Verschiedene Publikationen beschäftigen sich aus der betriebswirtschaftlichen und juristischen Perspektive mit Accounting Fraud. Mit unserer Veröffentlichung möchten wir die IT-systematischen Möglichkeiten zur Manipulation vereinfacht vorstellen – vereinfacht, da wir keine Anleitung zum Betrug bereitstellen wollen – und verschiedene Warnzeichen sowie Prüfmöglichkeiten zur Hand geben. Damit möchten wir zum einen die technische Lücke schließen und zum anderen die Ursprünge der weit verbreiteten Red Flag-Analysen herleiten.

Die Problematik rund um Bilanzmanipulation hat durch aktuelle Fälle wie dem Wirecard-Skandal neue Relevanz erlangt. Was motiviert Täter? Und wie wird Fraud begünstigt?
Die Motivation der Täter:innen ist von Fall zu Fall unterschiedlich. Die Manipulation kann beispielsweise aufgrund der wirtschaftlichen Lage des Unternehmens erfolgen oder wegen der persönlichen finanziellen Situation.
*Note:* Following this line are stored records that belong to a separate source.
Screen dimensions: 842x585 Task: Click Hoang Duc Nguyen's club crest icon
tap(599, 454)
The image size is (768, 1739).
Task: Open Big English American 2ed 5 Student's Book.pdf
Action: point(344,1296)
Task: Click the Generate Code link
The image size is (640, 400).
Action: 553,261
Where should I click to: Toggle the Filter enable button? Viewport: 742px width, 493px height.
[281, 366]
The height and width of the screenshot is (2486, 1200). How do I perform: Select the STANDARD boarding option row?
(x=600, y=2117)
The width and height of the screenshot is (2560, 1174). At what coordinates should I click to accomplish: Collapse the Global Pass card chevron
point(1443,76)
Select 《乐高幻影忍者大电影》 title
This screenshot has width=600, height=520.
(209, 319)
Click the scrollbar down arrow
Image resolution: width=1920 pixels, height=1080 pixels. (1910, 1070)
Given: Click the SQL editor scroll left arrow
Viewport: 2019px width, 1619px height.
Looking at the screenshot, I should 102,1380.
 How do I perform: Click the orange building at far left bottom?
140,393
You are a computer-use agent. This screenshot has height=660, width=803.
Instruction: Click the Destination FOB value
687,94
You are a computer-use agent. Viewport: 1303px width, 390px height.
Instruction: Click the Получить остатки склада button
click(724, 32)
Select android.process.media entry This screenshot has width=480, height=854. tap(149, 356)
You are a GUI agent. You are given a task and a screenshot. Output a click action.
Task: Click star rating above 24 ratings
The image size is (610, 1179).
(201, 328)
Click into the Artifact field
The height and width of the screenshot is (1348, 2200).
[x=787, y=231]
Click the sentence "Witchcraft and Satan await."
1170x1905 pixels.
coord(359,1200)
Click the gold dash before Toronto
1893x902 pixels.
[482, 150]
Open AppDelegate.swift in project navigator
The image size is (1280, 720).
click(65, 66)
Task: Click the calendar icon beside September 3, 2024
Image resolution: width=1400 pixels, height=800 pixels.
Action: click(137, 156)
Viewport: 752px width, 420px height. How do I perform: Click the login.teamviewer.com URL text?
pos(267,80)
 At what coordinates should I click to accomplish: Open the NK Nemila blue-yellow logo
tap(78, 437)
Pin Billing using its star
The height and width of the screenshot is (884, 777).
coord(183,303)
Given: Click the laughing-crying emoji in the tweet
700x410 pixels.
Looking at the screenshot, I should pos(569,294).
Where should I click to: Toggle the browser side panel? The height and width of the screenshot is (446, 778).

Auch die Erwartungen der Öffentlichkeit oder der Anteilseigner:innen können eine Rolle spielen. Jedoch ist die Motivation nur eine von mehreren Voraussetzungen, welche Betrug begünstigen. Das sogenannte Fraud Triangle führt zusätzlich die innere Rechtfertigung der Täter:innen und deren Gelegenheit auf. Und genau diese unternehmerischen Begünstigungen greifen wir in dem Buch auf.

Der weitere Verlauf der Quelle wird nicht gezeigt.